I shook my head and said nothing. I had that “this is getting us nowhere” feeling again. It hit me that I got that feeling a lot around my mom. If it had been a day or two earlier, I might have jumped up and gone blasting away from the table in disgust. But that was getting old.
Besides. I was hungry.
Rachel showed up four days later. And only stayed two days.
On the day she left again, my mom had dropped me off at the apartment on her way to work. Partly because the Special Ed van still met Sophie there in the m
orning and dropped her off there in the afternoon. Partly because, if I hung out there during the day, I’d know when Rachel was gone, and whether we needed to camp another night. And it didn’t matter if I was there. They couldn’t hear me up there, and it didn’t change things for them at all.
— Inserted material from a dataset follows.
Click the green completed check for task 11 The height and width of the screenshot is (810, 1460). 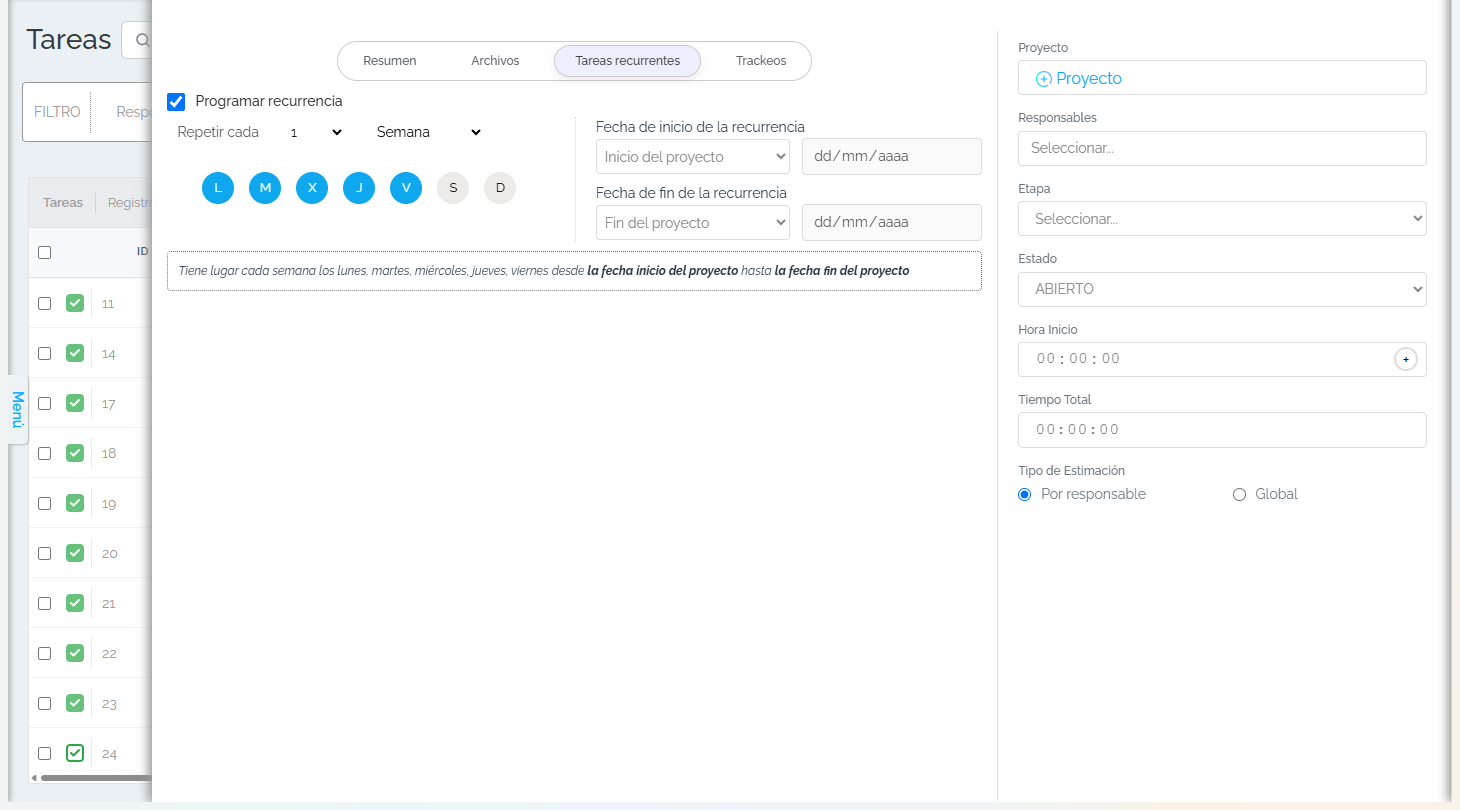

It was Sophie. Sophie was the wild card.
I went upstairs and took a shower, and then poured myself some cereal. Before I even finished eating it, I heard Rachel’s car pull out of the garage. I looked out the window, hoping they were both going somewhere.
It was just Rachel.
I sat back down at the table and tried to think whether it would be okay to ask Paul how it went. I never managed to figure that out. My logic just kept going around in circles. It also occurred to me that maybe she was just running to the store or something and was coming back.
The phone rang. I nearly jumped out of my skin.
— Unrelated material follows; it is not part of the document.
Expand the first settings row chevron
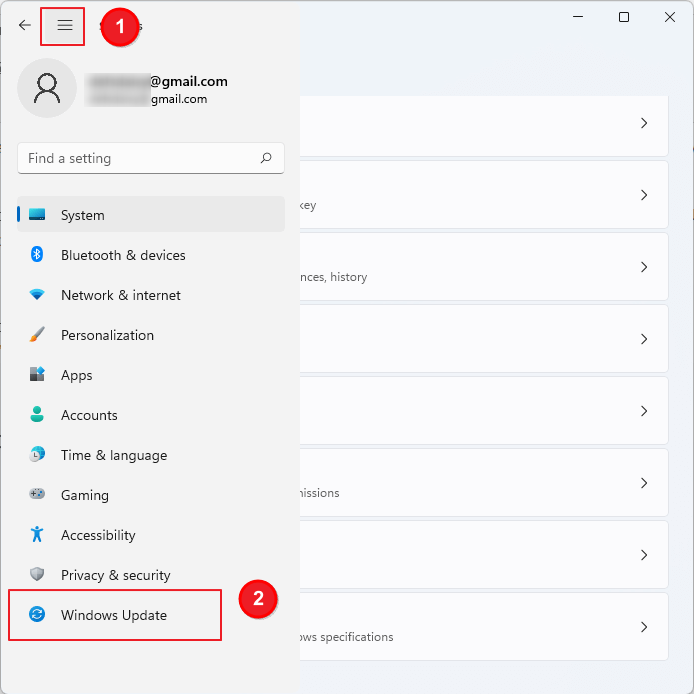click(644, 123)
I grabbed it up on the second ring.
It was Paul.
“You’re there,” he said. “Great.”
“You sound happy.”
“I am happy. Why wouldn’t I be happy?”
“I don’t know. It was such a short visit.”
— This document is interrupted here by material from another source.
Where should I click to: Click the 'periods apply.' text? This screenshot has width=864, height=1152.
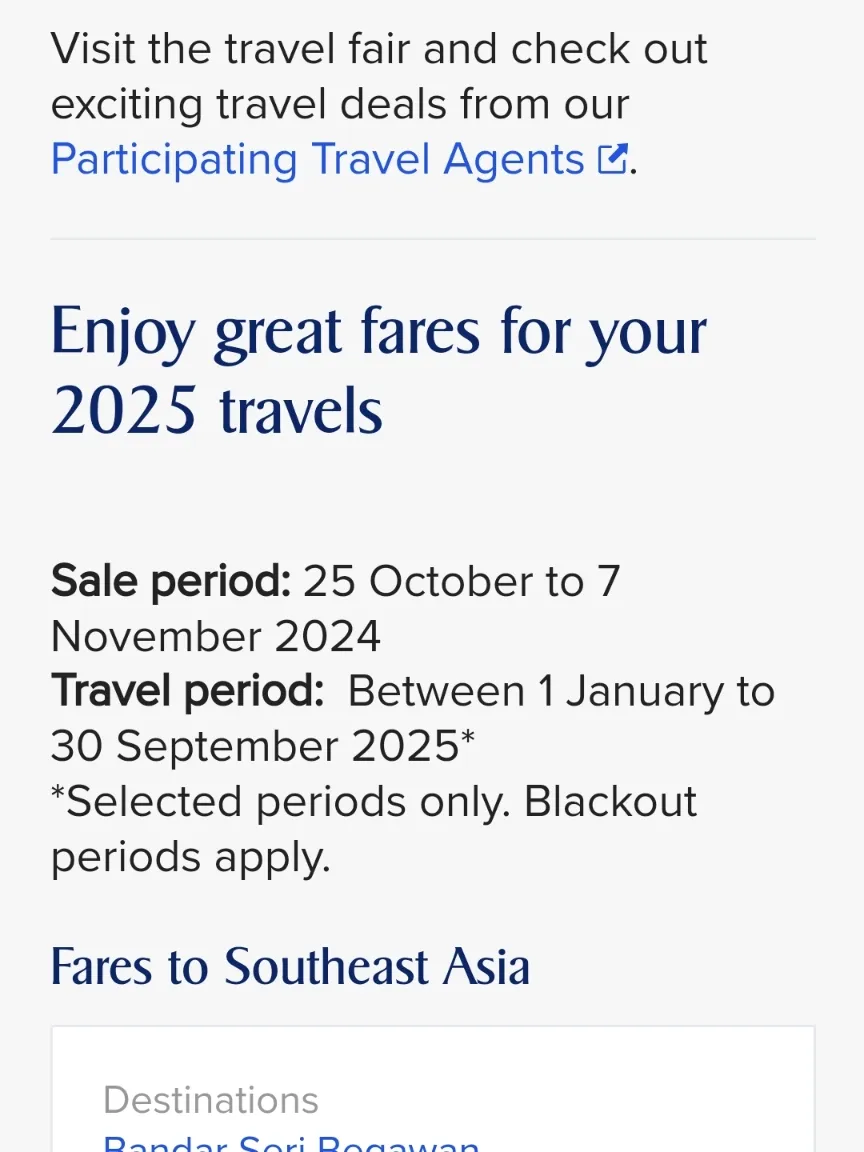tap(190, 857)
“Good one, though. Come fishing with me.”
“Okay. Is there something to tell here? I mean, are you going to tell me what happened? I mean, if something happened. I’m not saying anything did. Just that… you sound really happy.”
“Meet me at the garage,” he said.
I did.
We packed up our gear and drove to one of those tiny, cold mountain lakes.
But while we were doing all that, he never told me what happened.
We were standing in a lake up to our waists—well, my waist—and had been for some time when he said, “I think I feel weird talking about it.”
“So you’re not going to tell me what happened?”
“I didn’t say that. Probably I am. I just feel weird about it.”
“So what do you want me to do while I’m waiting? Just fish and shut up? Or am I supposed to be trying to drag it out of you?”
“That’s a good question. I’m not sure.”
I was looking at his face when he said it, and I laughed out loud. Then he wanted to know why, and I didn’t know what to say. He didn’t exactly ask why. Not out loud. He just gave me a look that I could tell meant he wanted to know. I thought it was interesting that we could do things like that without talking.